───── TASK INPUT ─────

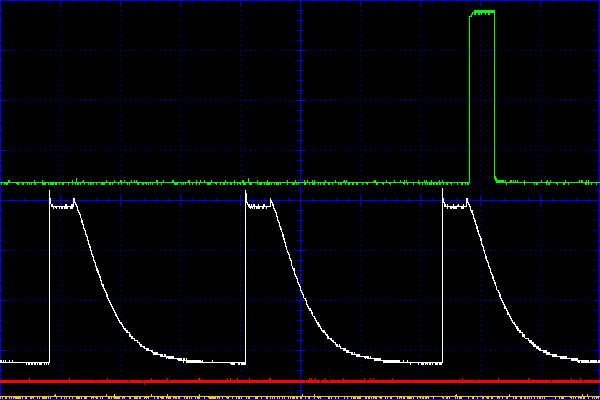Click the green baseline left of center axis

pos(150,183)
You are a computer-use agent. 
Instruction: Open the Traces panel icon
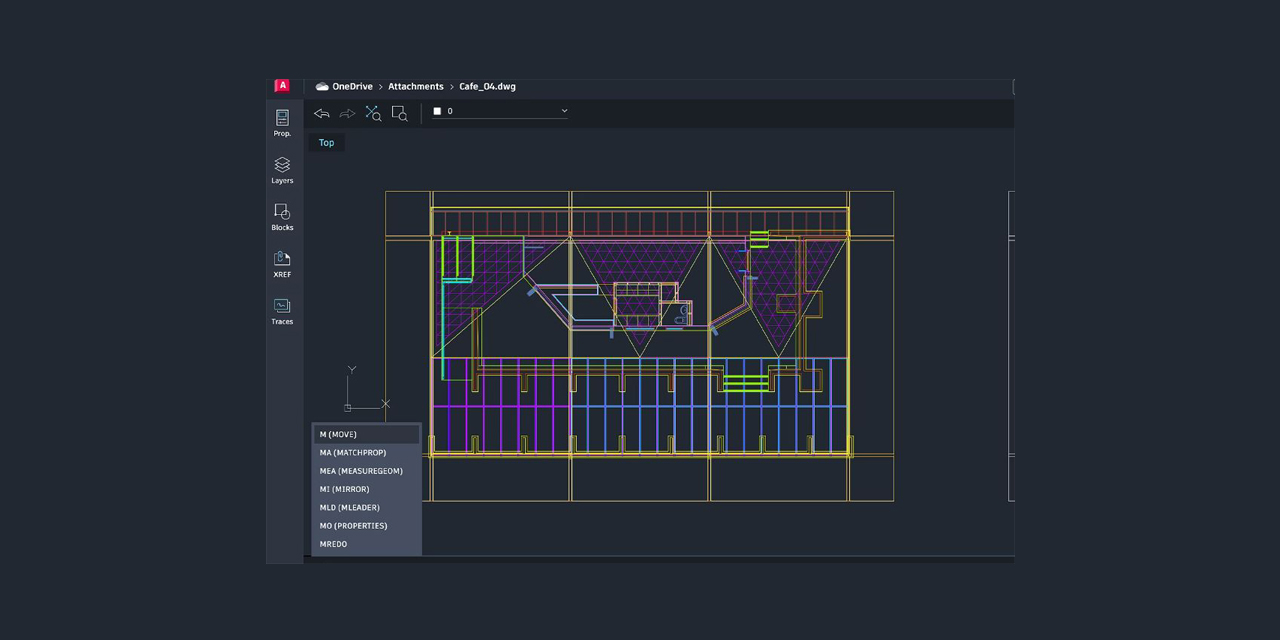pyautogui.click(x=282, y=310)
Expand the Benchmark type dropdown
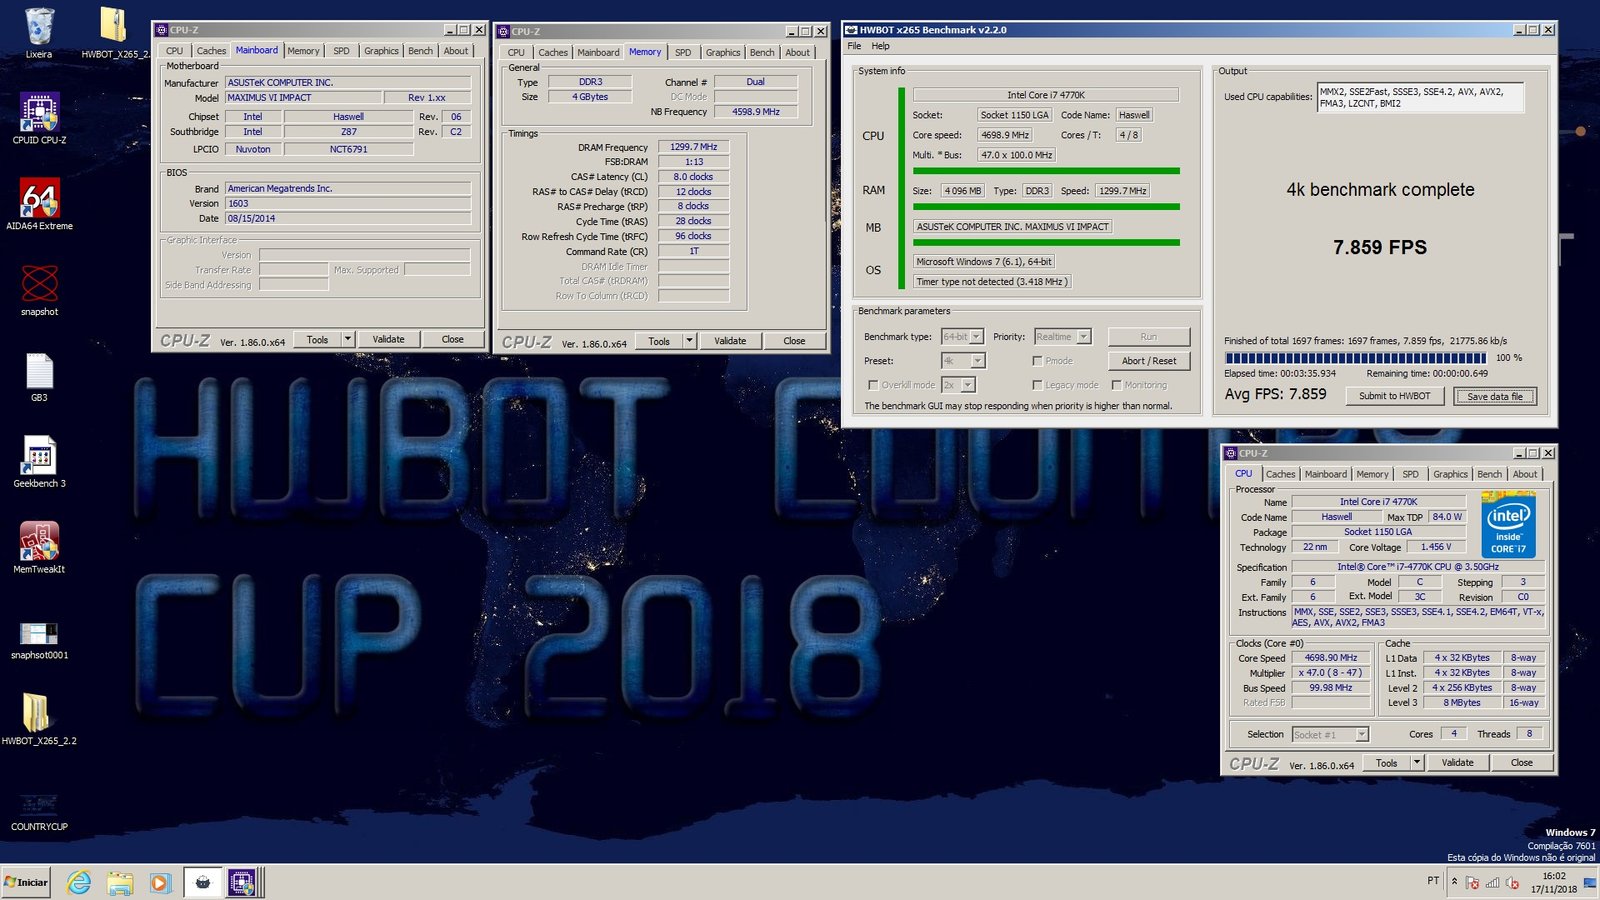The width and height of the screenshot is (1600, 900). [976, 337]
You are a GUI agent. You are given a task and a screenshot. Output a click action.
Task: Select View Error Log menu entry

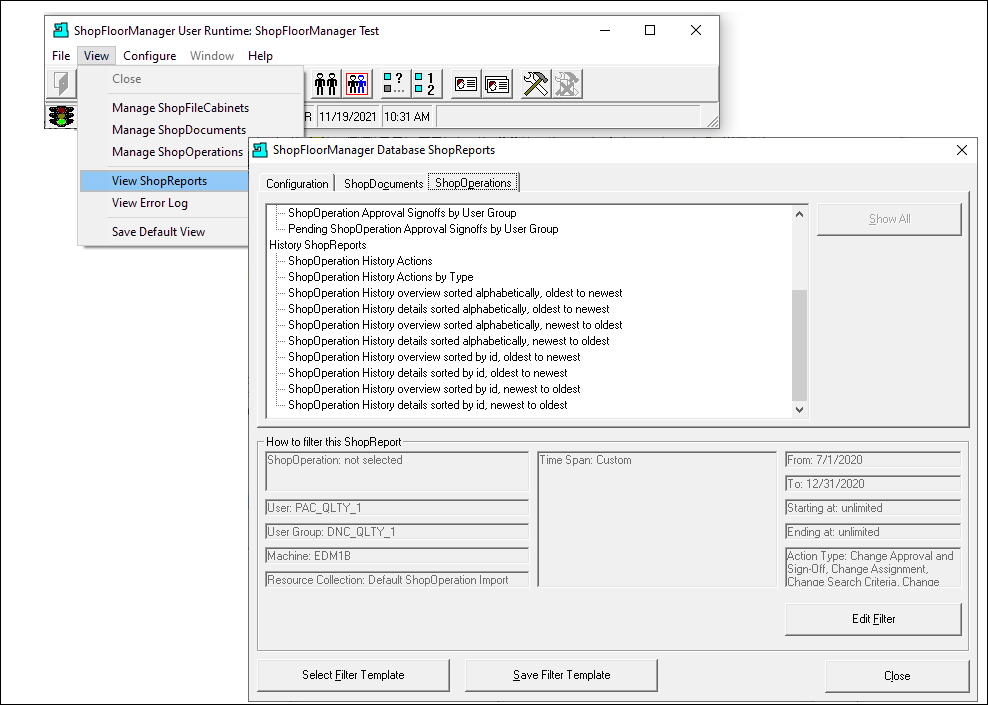tap(150, 203)
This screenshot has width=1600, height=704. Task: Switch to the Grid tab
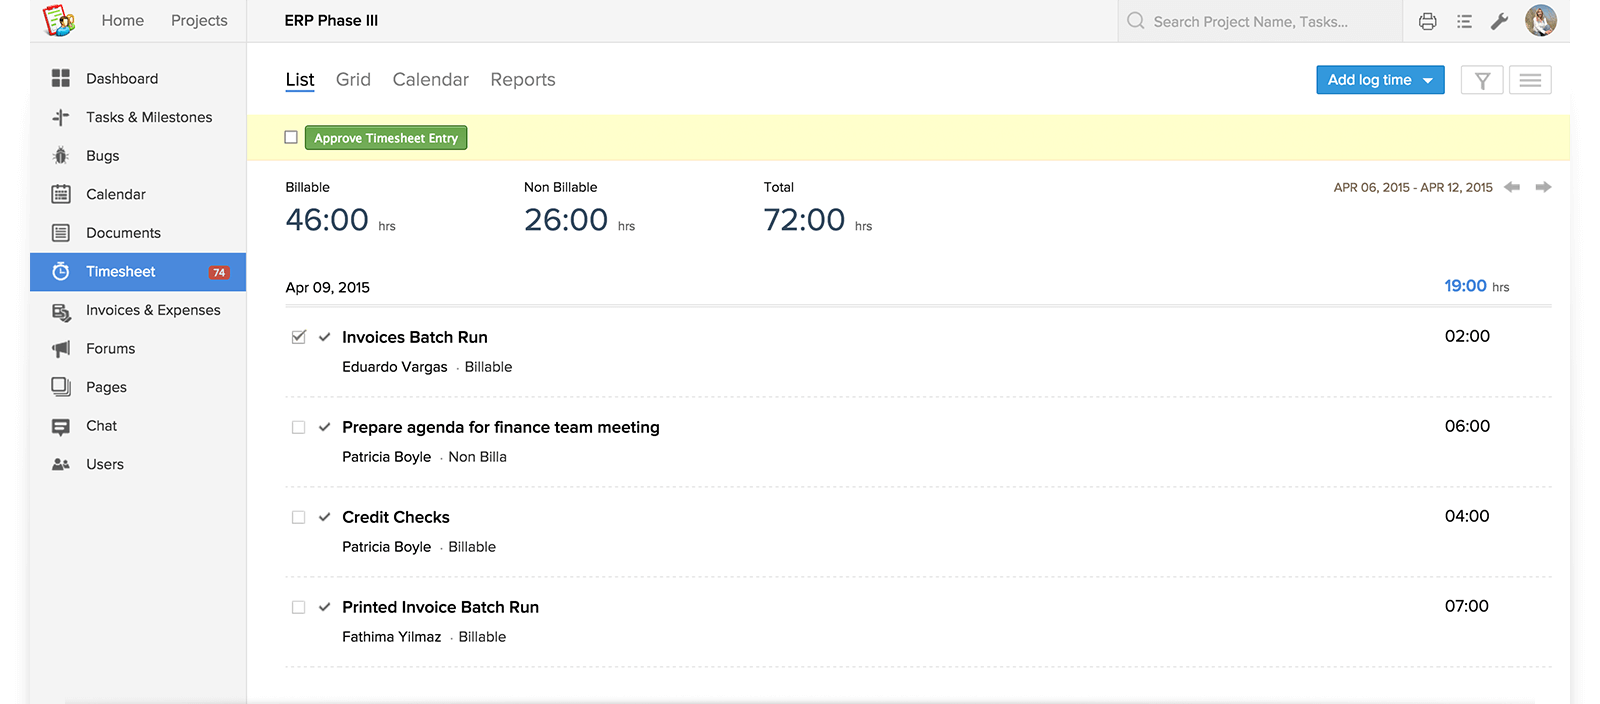[353, 80]
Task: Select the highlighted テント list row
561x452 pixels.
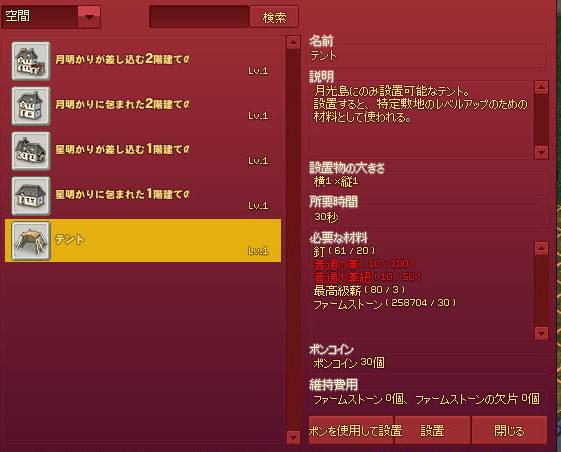Action: [143, 240]
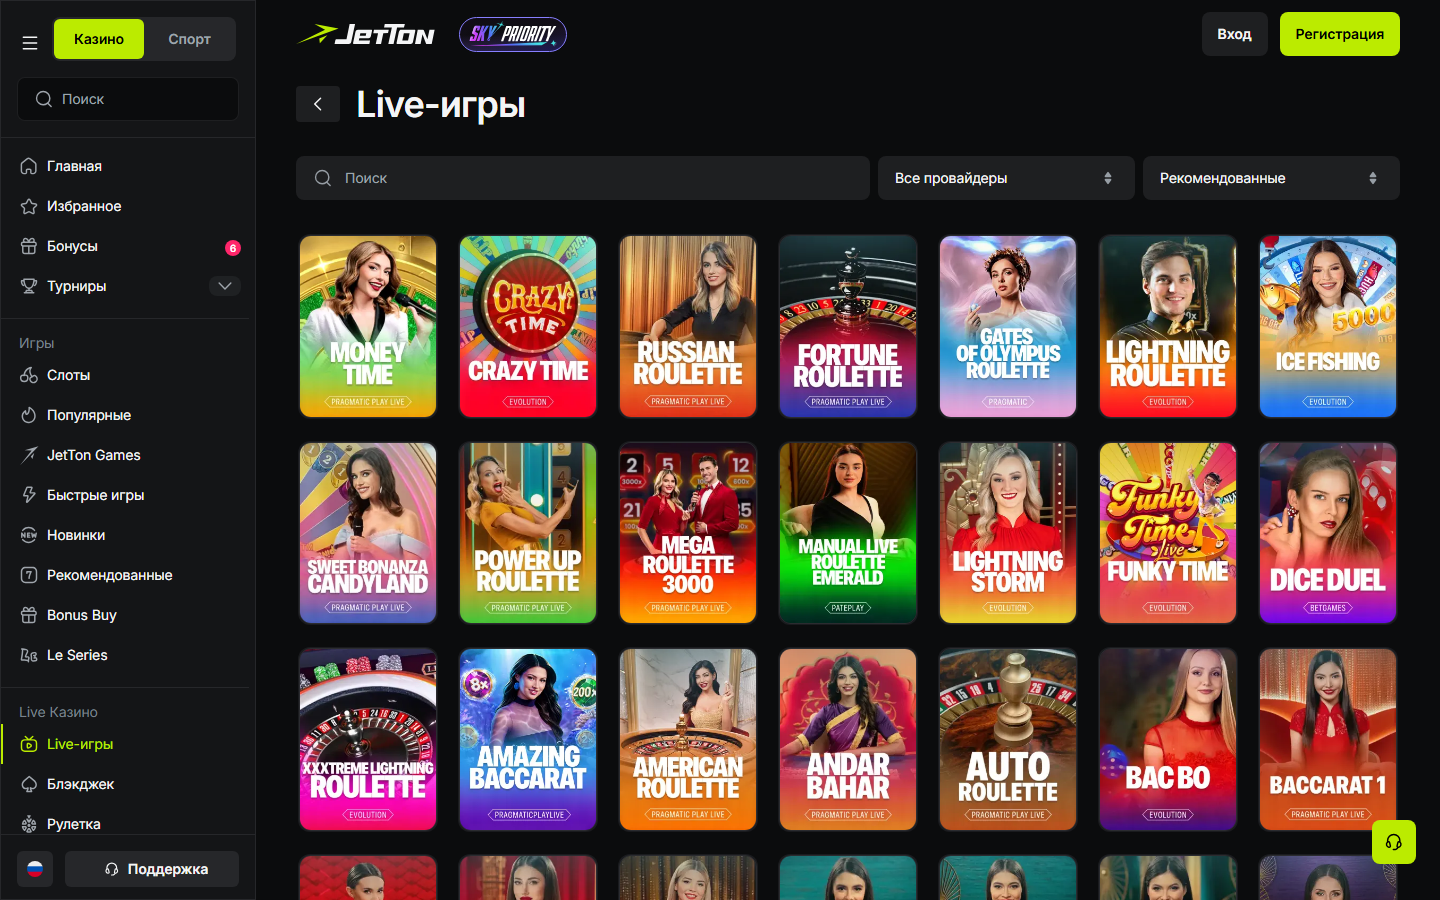Click the Вход login button
1440x900 pixels.
click(1235, 34)
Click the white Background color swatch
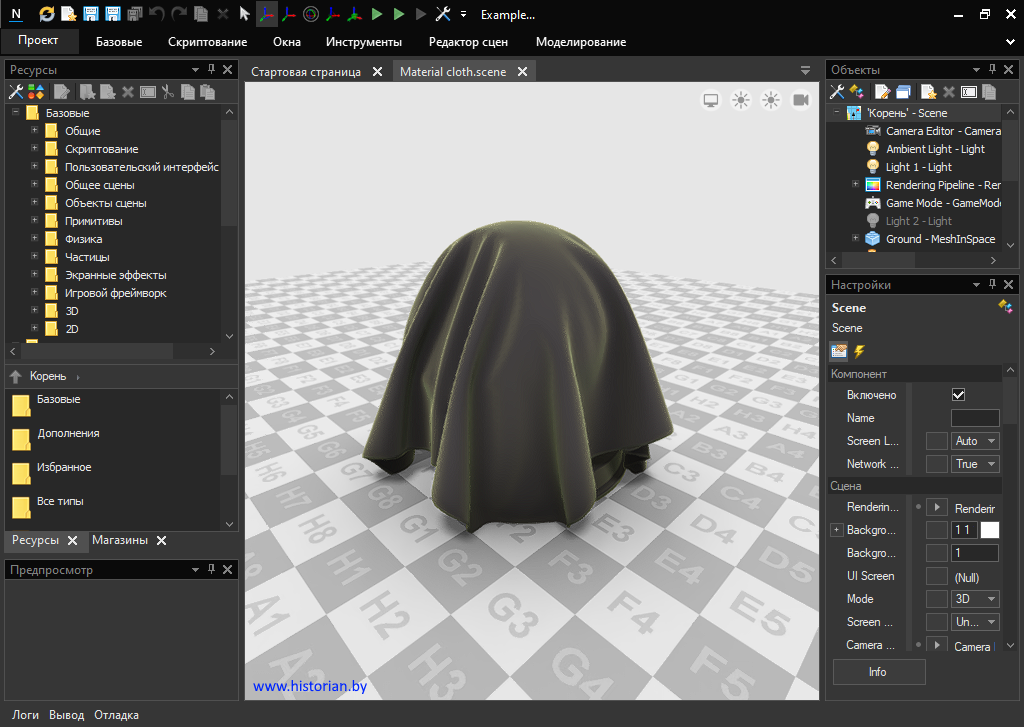1024x727 pixels. [989, 530]
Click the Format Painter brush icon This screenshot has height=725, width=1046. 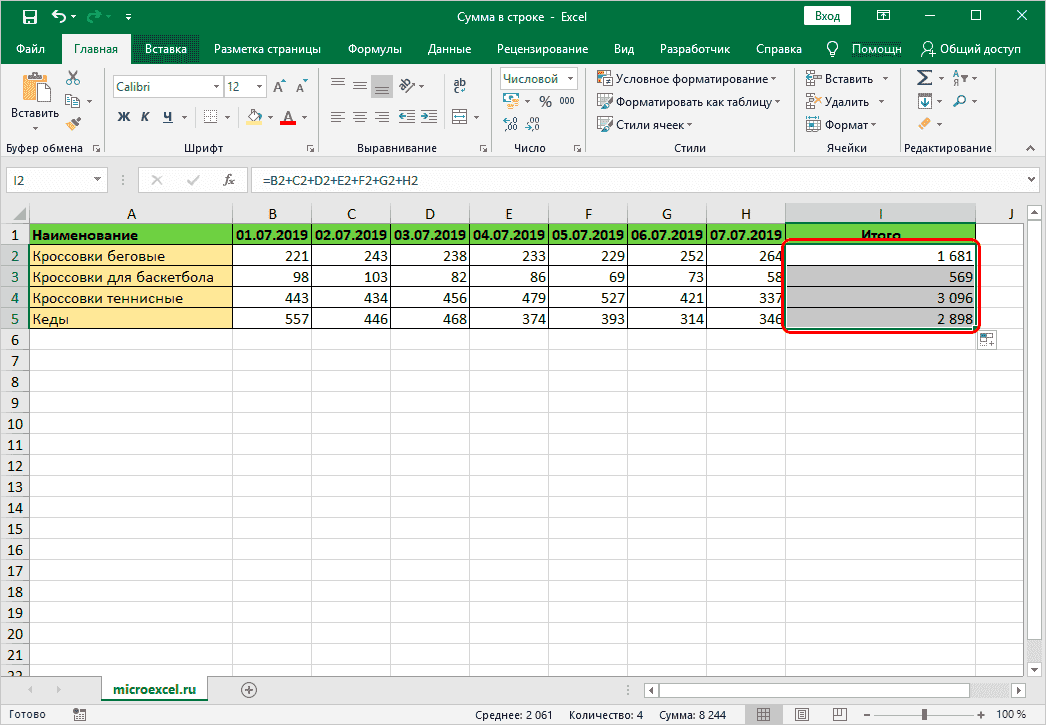(x=73, y=122)
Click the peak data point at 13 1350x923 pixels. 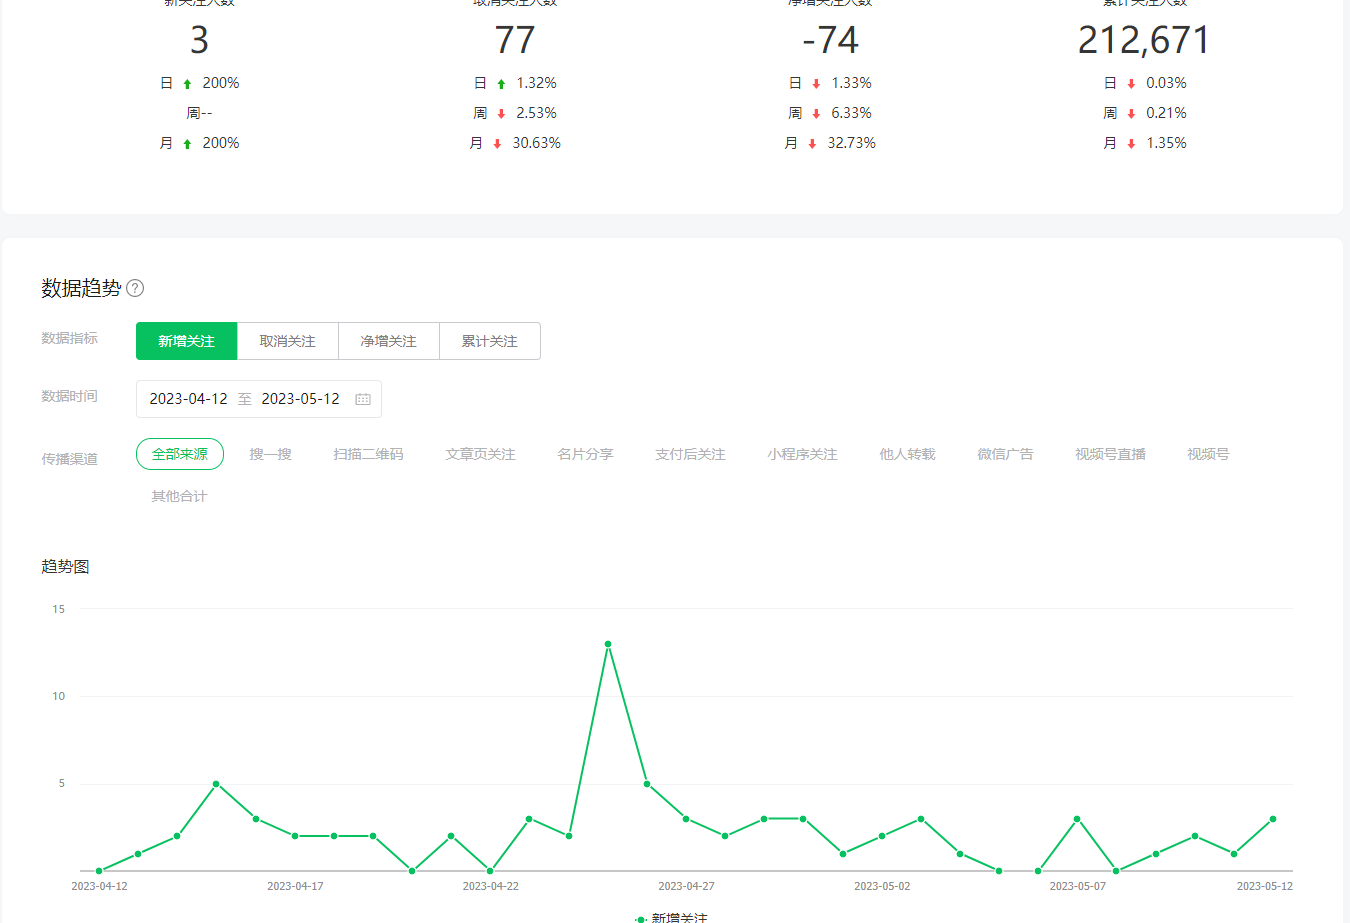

─────

- _EXERCISE BRIEF_: Wherever a line above contains "agent", copy that line.

- _RESULT_:
You are a computer-use agent. 
You are a GUI agent. You are given a task and a screenshot. Output a click action.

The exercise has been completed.